Повисла еще более напряженная тишина. Словно часы, падающие капли масляной лампы отмеряли бег времени. Анфопулос смотрел прямо в глаза Бекманну без тени ненависти. Он не мог рисковать. Его опыт показал, что в таких вопросах лучше лишний раз перестраховаться. Его неоднократно предавали, перебегали к туркам. Турки много раз подсылали своих людей, чтобы те втерлись в доверие к Анфополусу. Почему он должен поверить сейчас? А у Бекманна в голове крутились только два человека: Таддеус и Иола. Но если он про них скажет, то скорее вызовет смех или, того хуже, раздражение, как реакцию на еще большее вранье. У него же нет совместной фотографии, чтобы показать ее.

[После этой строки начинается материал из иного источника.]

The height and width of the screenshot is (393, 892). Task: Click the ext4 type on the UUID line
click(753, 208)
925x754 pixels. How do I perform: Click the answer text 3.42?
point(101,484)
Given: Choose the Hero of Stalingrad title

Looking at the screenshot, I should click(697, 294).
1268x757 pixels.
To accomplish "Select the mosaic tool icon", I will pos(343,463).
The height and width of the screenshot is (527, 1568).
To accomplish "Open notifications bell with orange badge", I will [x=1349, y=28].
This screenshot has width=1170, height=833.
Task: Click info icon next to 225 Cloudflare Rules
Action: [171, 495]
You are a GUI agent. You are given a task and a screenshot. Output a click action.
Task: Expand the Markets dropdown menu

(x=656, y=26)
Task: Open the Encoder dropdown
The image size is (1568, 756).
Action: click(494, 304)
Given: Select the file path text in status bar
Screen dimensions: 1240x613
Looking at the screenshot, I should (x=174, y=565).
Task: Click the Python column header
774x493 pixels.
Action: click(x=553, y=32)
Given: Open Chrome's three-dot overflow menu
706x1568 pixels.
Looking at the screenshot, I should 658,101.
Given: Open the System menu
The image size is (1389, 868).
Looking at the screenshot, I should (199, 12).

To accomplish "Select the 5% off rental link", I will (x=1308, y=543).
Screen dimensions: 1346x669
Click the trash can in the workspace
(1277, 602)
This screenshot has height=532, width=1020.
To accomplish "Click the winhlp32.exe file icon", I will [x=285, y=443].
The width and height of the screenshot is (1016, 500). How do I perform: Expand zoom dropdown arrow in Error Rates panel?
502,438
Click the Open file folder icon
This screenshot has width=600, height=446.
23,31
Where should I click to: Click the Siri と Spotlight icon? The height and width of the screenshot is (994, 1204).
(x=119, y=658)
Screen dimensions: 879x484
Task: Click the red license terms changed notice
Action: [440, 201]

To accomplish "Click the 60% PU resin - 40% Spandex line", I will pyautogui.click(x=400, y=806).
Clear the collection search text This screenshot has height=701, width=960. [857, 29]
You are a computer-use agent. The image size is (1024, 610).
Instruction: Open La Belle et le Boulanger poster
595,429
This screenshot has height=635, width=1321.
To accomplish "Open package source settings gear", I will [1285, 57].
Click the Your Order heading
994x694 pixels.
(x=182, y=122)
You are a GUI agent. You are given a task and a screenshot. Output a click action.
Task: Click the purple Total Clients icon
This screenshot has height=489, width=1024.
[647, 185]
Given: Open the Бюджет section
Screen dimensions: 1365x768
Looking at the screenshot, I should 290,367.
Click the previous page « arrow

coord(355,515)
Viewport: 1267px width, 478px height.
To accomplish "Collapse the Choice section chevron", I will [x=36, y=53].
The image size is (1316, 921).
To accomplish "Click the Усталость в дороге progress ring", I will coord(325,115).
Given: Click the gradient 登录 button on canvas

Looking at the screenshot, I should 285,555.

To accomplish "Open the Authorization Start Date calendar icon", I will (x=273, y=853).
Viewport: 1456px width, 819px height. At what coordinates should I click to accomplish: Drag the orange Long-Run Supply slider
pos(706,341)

– Позвольте задать несколько вопросов майору? – Из тени вышел человек в немецкой форме. – Для начала представлюсь: штаб-ротмистр Вихляев. – Кавалерист щелкнул каблуками.
– Ви русс? – спросил Бекманн, и удивленные брови поползли вверх.
– Не утруждайте себя. Давайте продолжим говорить на турецком, чтобы все остальные не подумали, что мы что-то скрываем.
– Хорошо.
– Вам когда-нибудь доводилось встречаться с генерал-поручиком Черкашиным?
– О да, – закивал Бекманн, – не просто встречаться. Его кавалеристы год назад брали меня в плен. Потом меня обменяли на вашего офицера Самойлова.
– Ведь я же спрашивал у него о дальнейшей вашей судьбе! – с длинным выдохом произнес штаб-ротмистр. – Э-эх, Черкашин! – Вихляев покачал головой.
– Что, простите? – Бекманн перевел дух, понимая, что расстрел откладывается еще на несколько минут.
– Да так. Ничего.
– Это же моя форма на вас? – Майор кивнул подбородком и попытался улыбнуться. – Она неплохо сидит на вас. Там, на внутреннем кармане шинели, есть дырка. Я ее прожег, когда прикуривал на ветру. Посмотрите.